Fundamentalists Impede Progress

I'm sure by now you've all heard or read about Shatha Hassoun, the Iraqi Moroccan contestant on Star Academy. All the Iraqis I know are happy for Shadha and happy for Iraq. But not all Iraqis are pleased. Some of the reactions out of Iraq are predictable, and yet still bizarre:

The Voice of Iraq Radio website ran a scathing editorial attacking the Sharqiya satellite channel without naming it for its repeated ads for Shada Hassoun, the Iraqi contestant on the Star Academy show. The radio station, which covers central Iraq and is owned by the clerical Shirazi family in Karbala, described the Shada frenzy as a “media attempt to misrepresent Iraq and the Iraqi identity, which is not reflected by Shada Hassoun’s behavior.” Iraqi women are not honored to be represented by an ambassador such as this woman, who lacks the most basic criteria of honorable Iraqi women, the editorial said.

Al-Najaf News reported that several citizens in the holy city of Najaf demanded that Shada Hassoun and her father be stripped of their Iraqi citizenship for taking part in a dubious program that “aims to destroy Islamic morals and spread indecency because of its segments that include mingling and touching between the sexes and semi-nudity.” Callers to Radio Najaf FM called for suing the Lebanese LBC satellite channel that runs the show and Al-Arabiya TV for airing a short video of Iraqis in Najaf celebrating Shada’s victory. A source close to the Marja’iya refused to comment, but he described the news as a “farce.”

The Iraqi Rabita website, on the other hand, featured a mock voting campaign for “the ideal Iraqi woman,” with Shada Hassoun running against Um Qasim, an Iraqi woman from Fallujah, shrouded in black, who refused to leave her house during the U.S. military campaign so that she could bake bread for the Mujahideen.
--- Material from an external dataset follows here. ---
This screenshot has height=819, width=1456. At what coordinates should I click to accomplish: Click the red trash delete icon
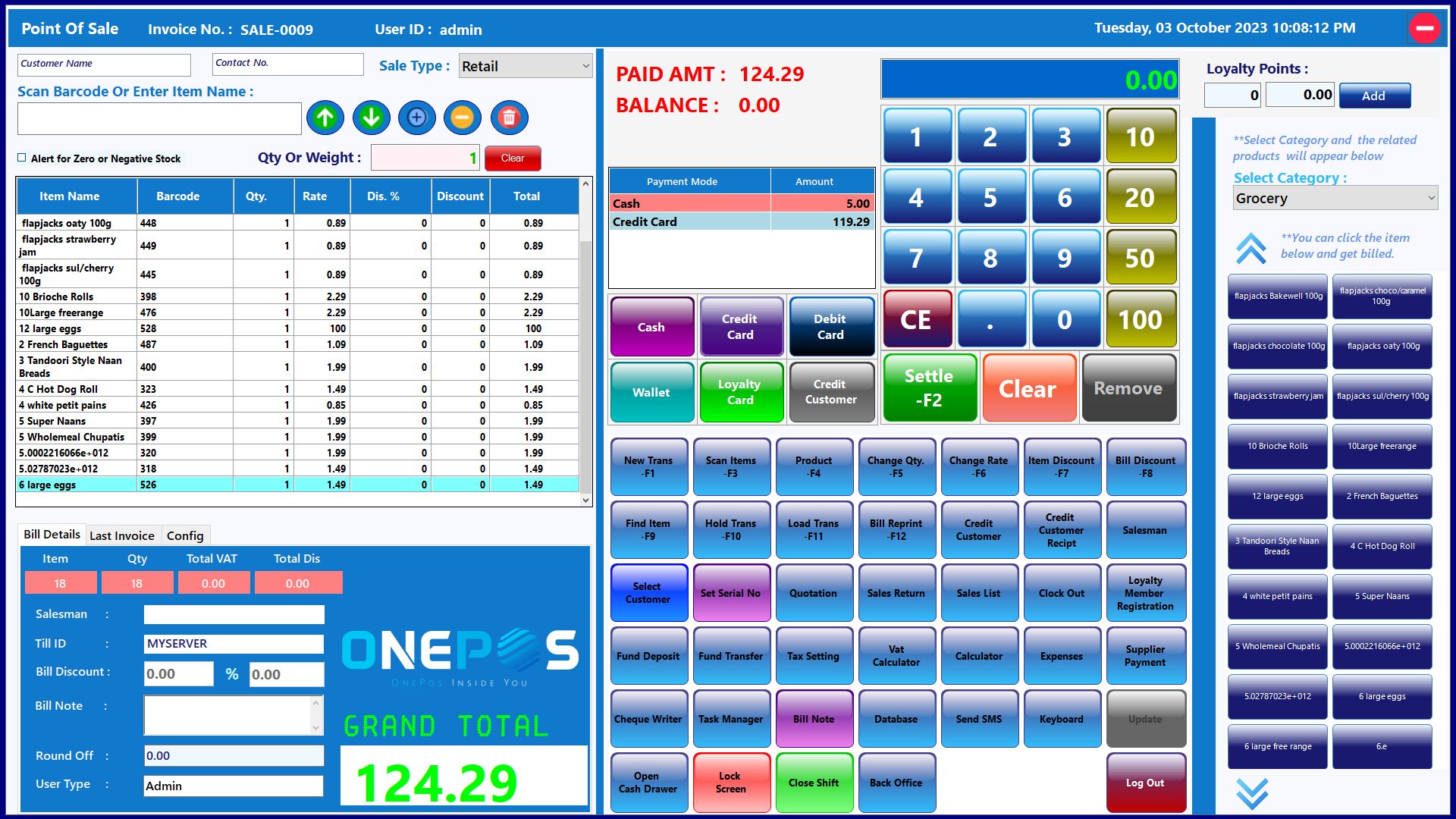[509, 118]
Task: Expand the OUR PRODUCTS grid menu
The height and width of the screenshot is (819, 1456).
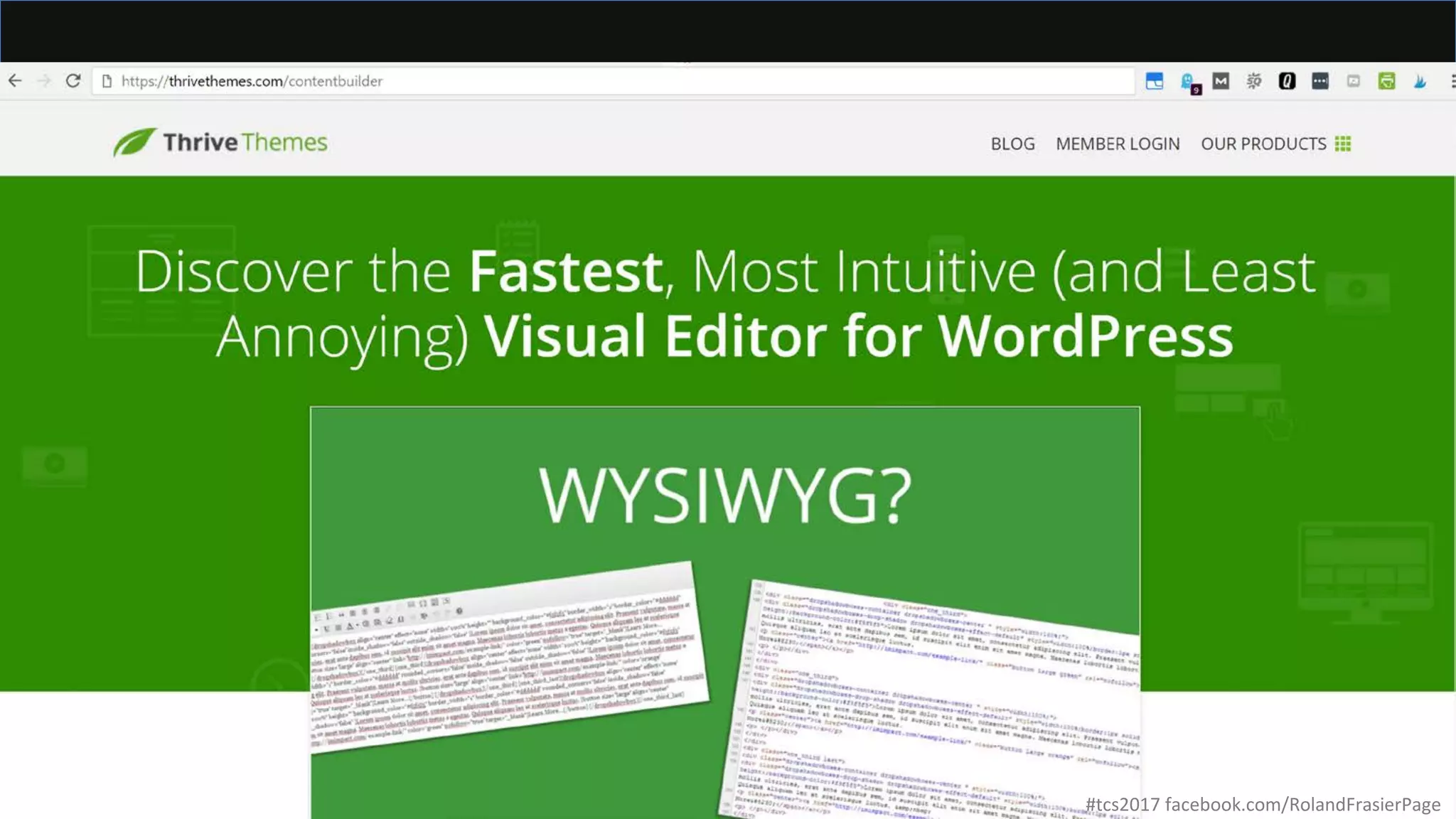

Voting results on the website so far are 960 votes for Um Qasim and 199 for Shada.


Iraq will need many years, maybe generations, to become a truly free and secular society where women are allowed to wear what they want, hold hands with their boyfriends/husbands in public without being threatened. Iraq will naturally become more secular as it becomes more prosperous and as Iraqis experience different cultures, and this is assuming that Iraq will not be controlled by fundamentalist groups like the Mehdi Army, SCIRI, or the Da'wa party. I expect that Néjéf and Kérbéla, being the Meccas of Shia Islam, will always be fundamentalist in nature, but I hope that secularism will be the norm in Baghdad, just like it was when my family lived there.